Ferite difficili, a Macerata un reparto all'avanguardia. "Curiamo così piaghe e ustioni"

Il dottor Sigona: centinaia di pazienti ogni anno

Il dottor Marco Sigona si occupa di ferite difficili

Il dottor Marco Sigona si occupa di ferite difficili

Macerata, 22 agosto 2019 - Piaghe da decubito, piede diabetico, problemi di circolazione, ustioni: ci sono tantissimi casi di ferite difficili, molto invalidanti e penose. Ma a Macerata esiste uno dei pochi reparti specializzati nella terapia di queste lesioni. E spesso la cura è risolutiva, e cambia letteralmente la vita a chi combatteva contro queste piaghe. «È stato questo risvolto sociale a spingermi ad approfondire il problema delle ferite difficili – spiega il responsabile dell’unità operativa, il dermatologo Marco Sigona –, scoprendo un mondo che aveva bisogno di assistenza». Diversi lettori hanno segnalato l’ottimo funzionamento del reparto, istituito dal direttore generale Alessandro Maccioni nel giugno del 2017 e coordinato dal primario della dermatologia, Marco Simonacci.

Chi sono i pazienti di questo reparto?

«La nostra Area Vasta – risponde il dottor Sigona – eroga circa 5mila medicazioni all’anno, e prendiamo in carico alcune centinaia di nuovi pazienti ogni anno. Sono molti anziani, ma anche giovani. Le patologie più frequenti sono le piaghe da decubito, le ulcere alle gambe per problemi vascolari, il piede diabetico, le patologie tumorali e le ustioni. Ci sono delle persone che combattono contro queste ferite per anni, rivolgendosi al medico di base o al chirurgo, o al dermatologo, senza però un approccio mirato al problema».

Che invece esiste?

«Certo, trattata da una branca della medicina chiamata vulnologia. Secondo gli studi, il 3 o 4 per cento della popolazione sopra ai 65 anni ha un’ulcera cutanea cronica; e le donne, con un rapporto di 3 a 1, sono le più colpite. Secondo le ultime stime, due milioni di persone in Italia sono alle prese con questo problema; l’impatto complessivo ecomico è superiore al miliardo e mezzo di euro. E le medicazioni sono a carico del paziente. Questo aspetto sociale delle ferite difficili mi ha molto colpito. Quando con gli infermieri visitiamo le persone a casa, spesso troviamo situazioni di grande disagio: moltissimi malati non hanno le risorse per affrontare la cura di queste piaghe, e ne soffrono per anni in maniera penosa, con visite frequentissime e pochi risultati. Ma oggi ci sono linee guida internazionali per le ferite difficili. E tra l’altro le Marche hanno un tavolo tecnico coordinato da me, per la stesura di un percorso mirato per questi pazienti».

• [RECORD FORNITI]:
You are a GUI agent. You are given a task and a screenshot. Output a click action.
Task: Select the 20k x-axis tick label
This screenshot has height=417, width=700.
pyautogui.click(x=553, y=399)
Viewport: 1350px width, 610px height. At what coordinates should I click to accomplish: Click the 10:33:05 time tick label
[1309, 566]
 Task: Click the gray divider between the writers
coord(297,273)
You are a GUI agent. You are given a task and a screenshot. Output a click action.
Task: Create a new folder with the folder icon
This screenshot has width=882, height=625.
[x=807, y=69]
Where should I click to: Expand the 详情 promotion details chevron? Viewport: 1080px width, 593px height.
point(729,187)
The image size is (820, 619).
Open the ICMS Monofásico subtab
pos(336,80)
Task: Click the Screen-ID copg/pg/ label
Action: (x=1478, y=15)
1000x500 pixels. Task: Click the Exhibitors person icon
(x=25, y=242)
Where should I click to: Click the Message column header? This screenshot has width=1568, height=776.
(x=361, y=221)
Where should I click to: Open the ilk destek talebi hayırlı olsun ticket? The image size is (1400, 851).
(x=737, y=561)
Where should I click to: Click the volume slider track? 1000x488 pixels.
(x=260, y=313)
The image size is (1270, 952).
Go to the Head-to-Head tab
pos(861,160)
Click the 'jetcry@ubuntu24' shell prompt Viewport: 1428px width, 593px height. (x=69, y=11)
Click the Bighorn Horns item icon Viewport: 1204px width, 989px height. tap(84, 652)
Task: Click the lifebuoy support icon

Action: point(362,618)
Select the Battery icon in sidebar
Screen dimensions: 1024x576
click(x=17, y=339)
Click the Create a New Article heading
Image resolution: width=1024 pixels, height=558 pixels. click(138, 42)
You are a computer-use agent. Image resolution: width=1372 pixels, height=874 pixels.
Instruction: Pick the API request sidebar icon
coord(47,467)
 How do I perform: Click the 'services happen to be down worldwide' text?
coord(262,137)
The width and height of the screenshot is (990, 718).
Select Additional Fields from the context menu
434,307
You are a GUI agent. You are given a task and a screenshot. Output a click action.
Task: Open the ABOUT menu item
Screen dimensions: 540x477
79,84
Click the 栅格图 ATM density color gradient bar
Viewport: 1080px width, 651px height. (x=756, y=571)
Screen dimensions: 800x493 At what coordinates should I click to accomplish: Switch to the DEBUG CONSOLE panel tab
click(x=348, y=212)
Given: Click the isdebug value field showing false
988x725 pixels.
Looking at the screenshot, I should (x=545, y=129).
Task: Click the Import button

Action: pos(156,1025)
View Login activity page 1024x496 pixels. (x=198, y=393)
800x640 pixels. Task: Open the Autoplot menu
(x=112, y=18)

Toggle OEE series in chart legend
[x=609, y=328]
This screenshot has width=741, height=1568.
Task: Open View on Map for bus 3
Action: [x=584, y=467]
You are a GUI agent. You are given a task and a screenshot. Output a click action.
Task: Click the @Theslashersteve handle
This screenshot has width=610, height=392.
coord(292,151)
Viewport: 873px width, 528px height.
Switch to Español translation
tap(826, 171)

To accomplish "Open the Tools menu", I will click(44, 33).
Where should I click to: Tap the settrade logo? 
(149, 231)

• [DOMANDE SUL MATERIALE]:
(1) Rispondi a queste domande sull'articolo sulle ferite difficili:
(a) Chi ha istituito il reparto e in quale mese e anno?
(b) Quante medicazioni all'anno eroga l'Area Vasta, secondo il dottor Sigona?
(c) Quale percentuale della popolazione sopra i 65 anni ha un'ulcera cutanea cronica, secondo gli studi citati?
(2) Prosegui, per favore, l'articolo sulle ferite difficili dopo la sua ultima frase.

• [LE TUE RISPOSTE]:
(1)
(a) Il direttore generale Alessandro Maccioni, nel giugno del 2017.
(b) Circa 5mila.
(c) Il 3 o 4 per cento.

(2)
Dove si trova l’unità operativa?

«Il centro ferite difficili dell’Area Vasta è a Tolentino, un ospedale scelto perché baricentrico e perché da rilanciare dopo il terremoto. Poi ci sono gli ambulatori a Macerata e a Civitanova, dove operano il medico vulnologo e infermieri specializzati con master universitari in wound care. All’interno ci sono solo ambulatori, ma cerchiamo di raggiungere tutti i pazienti, magari con le consulenze di telemedicina: usiamo anche WhatsApp per chiedere pareri».

Cosa si potrebbe migliorare?

«Si potrebbe investire di più, anche con le risorse umane. Poi si potrebbero migliorare i percorsi di rete per rendere più concreto l’aspetto multidisciplinare, con il chirurgo, il diabetologo e l’alimentarista. L’unità operativa, poi, potrebbe essere più coinvolta anche nella prevenzione delle piaghe da decubito, sulle quali l’Area Vasta lavora molto, ma che sono ancora un problema, che causa poi delle richieste risarcitorie».